Dari tulisan di atas, terbaca M.A.J. Kelling sedang menyampaikan sebuah gambaran mengenai gaya rumah Indis modern berdasarkan rumahnya yang baru dibangun di Kromhoutweg.

Ruang Penerimaan. Furnitur yang Anda lihat di foto ini, tanpa kecuali, seluruhnya dibuat di Hindia Belanda oleh pedagang furnitur Fa. Jac. Rietdijk. Lukisan menggambarkan pemandangan alam Hindia Belanda yaitu Teluk Sabang (Tropisch Nederland)

M.A.J. Kelling

M.A.J. Kelling menjabat sebagai sekretaris bendahara dari Bandoeng Vooruit. Dia juga menulis satu artikel mengenai “Sejarah Bandung” di majalah Mooi Bandoeng yang sering dijadikan rujukan bagi tulisan populer kesejarahan Kota Bandung. Selain menjabat di Bandoeng Vooruit ia juga menjadi administratur Middenstandsvereeniging (Asosiasi Usaha Kecil). Setelah masa revolusi ia menjabat sebagai Secretary of the Vereeniging van Belanghebbenden bij Onroerende Zaken (sekretaris Asosiasi Pemangku Kepentingan Real Estate). Kelling juga menulis beberapa buku bertemakan hotel, wisata, kebersihan, perbankan dlsb.

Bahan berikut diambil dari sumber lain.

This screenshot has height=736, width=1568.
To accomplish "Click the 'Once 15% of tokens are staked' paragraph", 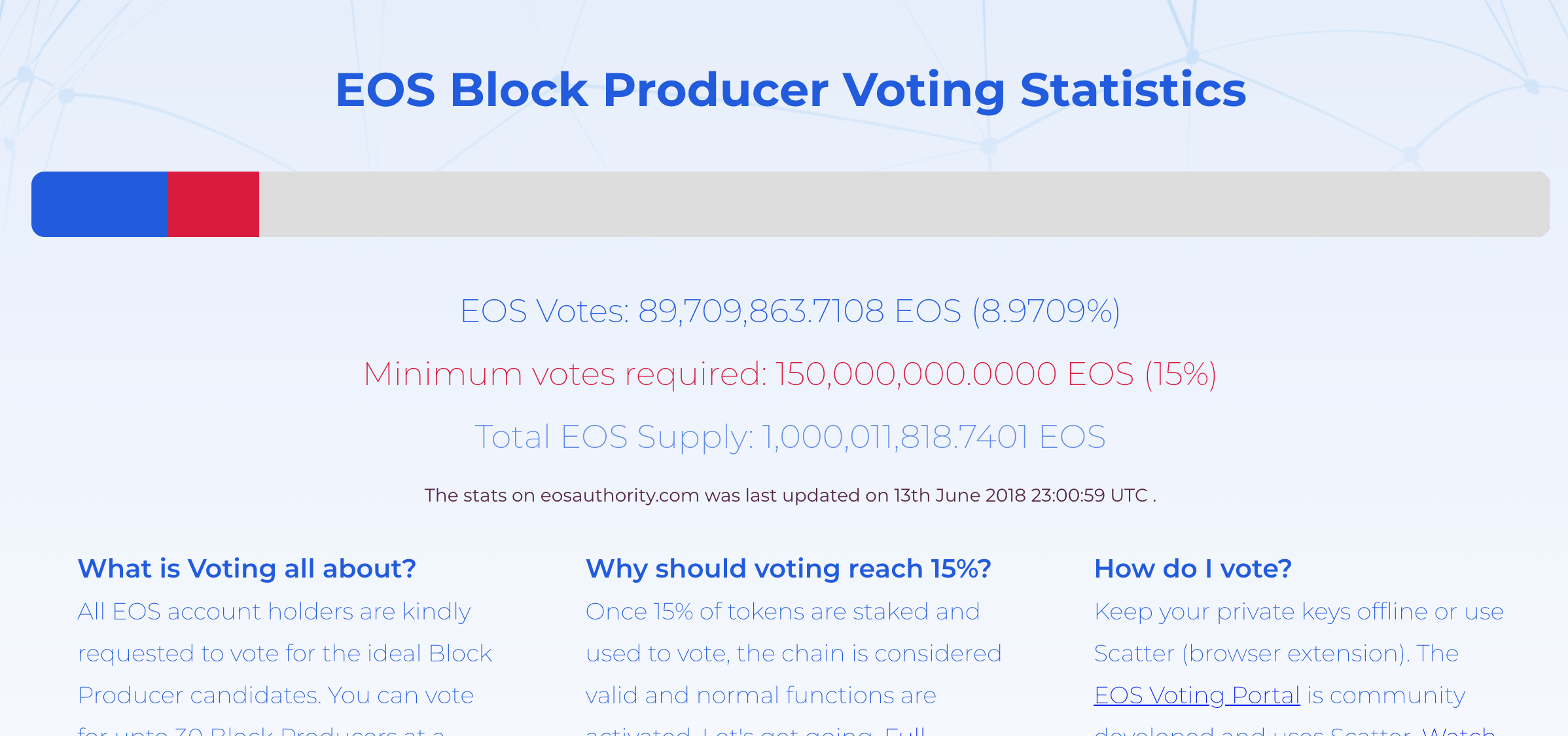I will (783, 612).
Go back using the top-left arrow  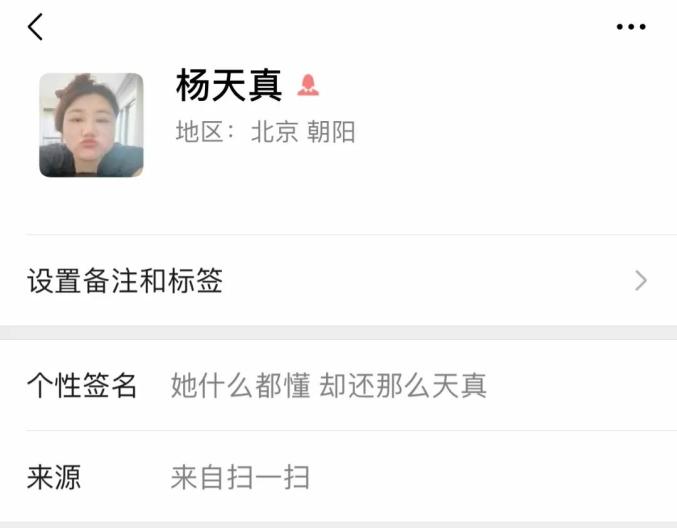(35, 27)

Selain itu, Kelling menjadi redaktur di majalah kereta api bernama “Java Expres” yang diterbitkan Staatsspoorwegen beralamatkan di Kromhoutweg No. 8. Jika melihat kepemilikan Wijde Blik saat ini yang dimiliki oleh PT. KAI, bisa saja informasi ini menjadi sebab kenapa rumah tersebut bisa dimiliki oleh KAI. Selain itu, berdasarkan buku Telefoongids Bandoeng (Preanger) 1936, beberapa rumah lain di Kromhoutweg juga ternyata dihuni oleh pegawai dan staf perkeretaapian.

Rumah Wijde Blik pernah dipugar pada tahun 2010 dan diberi nama Graha Parahyangan. Rencananya akan dijadikan museum dan galeri kereta api. ***

Catatan: *Tulisan ini mengandung persepsi dan pendapat pribadi penulis.